When it comes to the number of beds, it's 2,000 beds or equivalent beds that we disposed with these 15 facilities. I hope it's clear.

Constantine Gimenita
Analyst, Couch capital

Great. Thank you very much.

Grégory Lovichi
CFO, Clariane

Thank you, Sophie. As we have no other question live, we have a few questions on the web. The first one would be regarding the tariffification that we could expect for the next quarters. If you can give a little bit more flavors regarding the geographies.

Sophie Boissard
CEO, Clariane

On the indexed or regulated.

Grégory Lovichi
CFO, Clariane

Evolution of tariffification for the next quarter.

Sophie Boissard
CEO, Clariane

Let me try to make it simple. For France, actually, I have explained what we are going to live with for the specialty care segment. It's plus 2% blended fixation when it comes to healthcare funding. On the nursing home, elderly care home segment in France, we expect to benefit from around blended plus 3% price increase over 2025. This is a combination of the private pay part that is above 3%, 3.5%, and the subsidized part, the care part that will be probably, we have informal information on it, that will be probably between 2-3%. That's what we explain. This leads to a global around 3% or a little bit more than 3% from a pure pricing effect, regulated indexation effect. When it comes to Germany, we are expecting that this is really, these are local negotiations home by home, practically.

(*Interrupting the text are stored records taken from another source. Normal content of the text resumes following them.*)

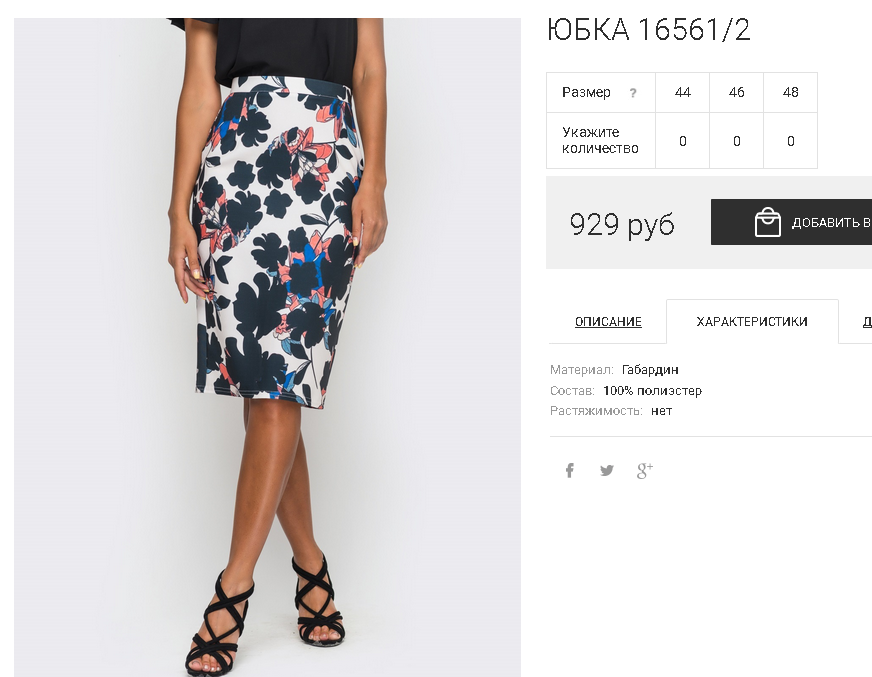Click quantity field for size 48
Screen dimensions: 872x677
(790, 141)
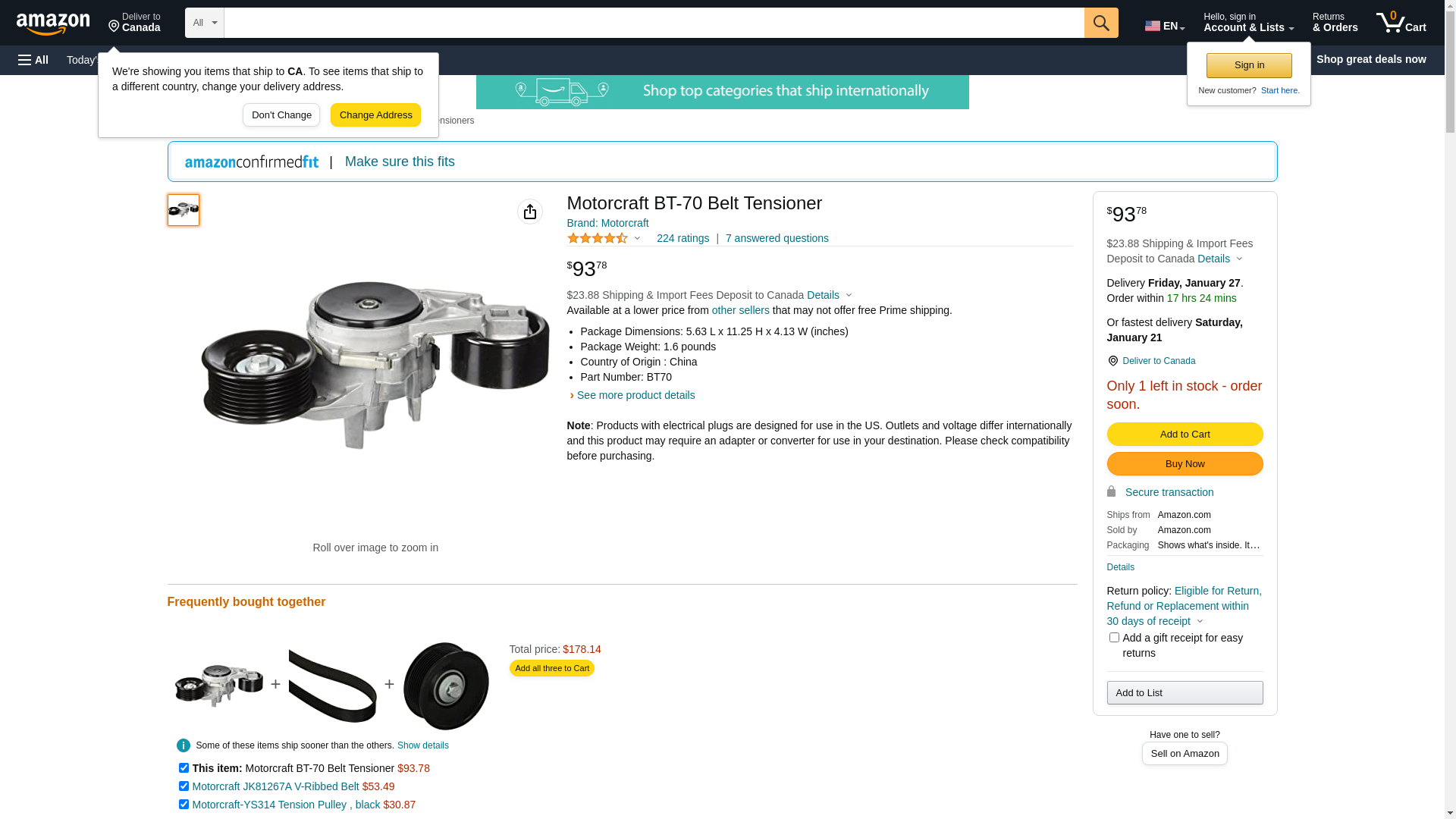Click the Amazon logo
1456x819 pixels.
click(53, 24)
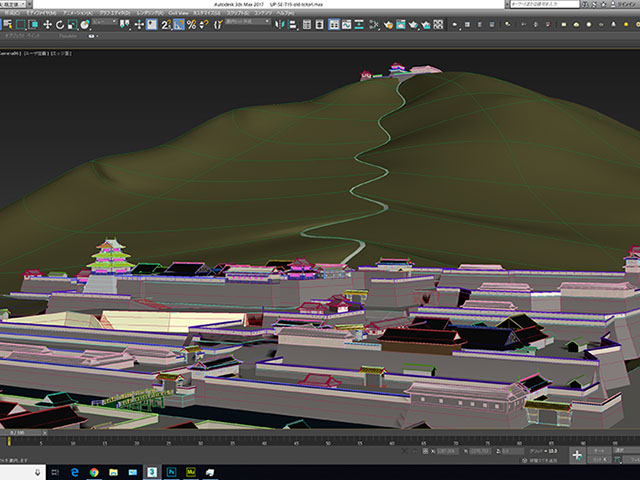640x480 pixels.
Task: Choose the Rectangular Selection Region icon
Action: (20, 24)
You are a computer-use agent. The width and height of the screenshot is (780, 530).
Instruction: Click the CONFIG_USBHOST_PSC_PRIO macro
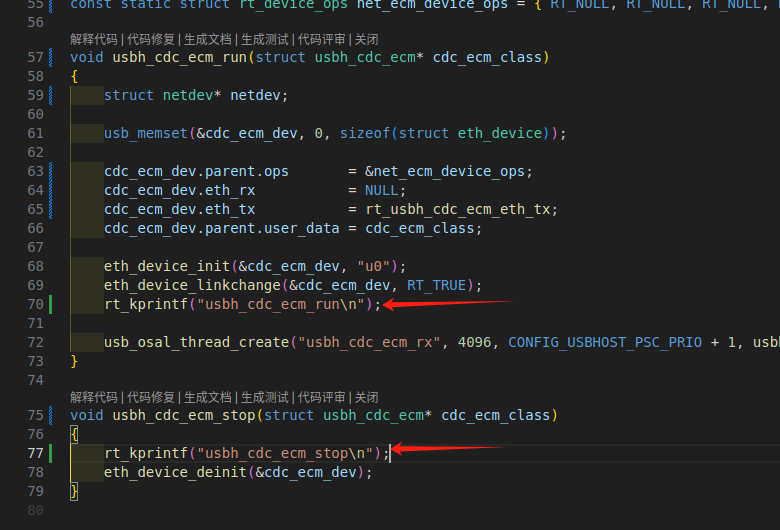click(605, 342)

We expect to benefit on the yearly effect to something that would be kind of 6-7% of pricing indexation on a yearly basis with the benefit of the second half negotiation. Most of the negotiation takes place in the second half. It will be a yearly average. When it comes to the other geographies, it is between 2-3% in Belgium, and it is more in the region of 5.5-6% in the Netherlands. Italy is definitely between, depending from the region, between 0 and 2% on the regulated pricing. We have the private pay that is mainly in Belgium. In Spain, it is difficult to give a global multiple because elderly care, mental health, and social care are, of course, differently regulated. In Spain, we are definitely more in the region around 2% indexation, so a little bit above the wage evolution.

Grégory Lovichi
CFO, Clariane

Thank you, Sophie. Next question, and I'll read the question. Since EBITDA pre-IFRS 16 is to grow nearly at the same pace than revenues in 2025, can you explain to us what are the main drivers of cost increase this year? I can take that one if you want. Just to remind, so it will not because the guidance is EBITDA growth between 6-9%, while the revenue will grow by 5%. Why we will this year regain margin, it will be the effect of this price and KDNI effect, and as well the positive effect from our better support program that will bring further margin points and make our EBITDA growing faster than our top line. Thank you, Grégory. We have no more questions. Sophie, if you want to conclude.

Sophie Boissard
CEO, Clariane

Yes, absolutely. Again, we are really working to talk when it comes to support Clariane Network development, to the quality of care we are providing to our patients and to the local communities, and in an environment that is definitely with some strong momentum for elderly care and for long-term care, but also from some headwinds from the overall economic environment. We actually benefit from the fact that we are multi-local, well-positioned, and with a very stable and balanced portfolio. This is why we will continue to move ahead in the coming months with this very great level of dedication and confidence with all our Clariane community. Thank you very much for your attention.

Operator

Thank you for joining today's call. You may now disconnect.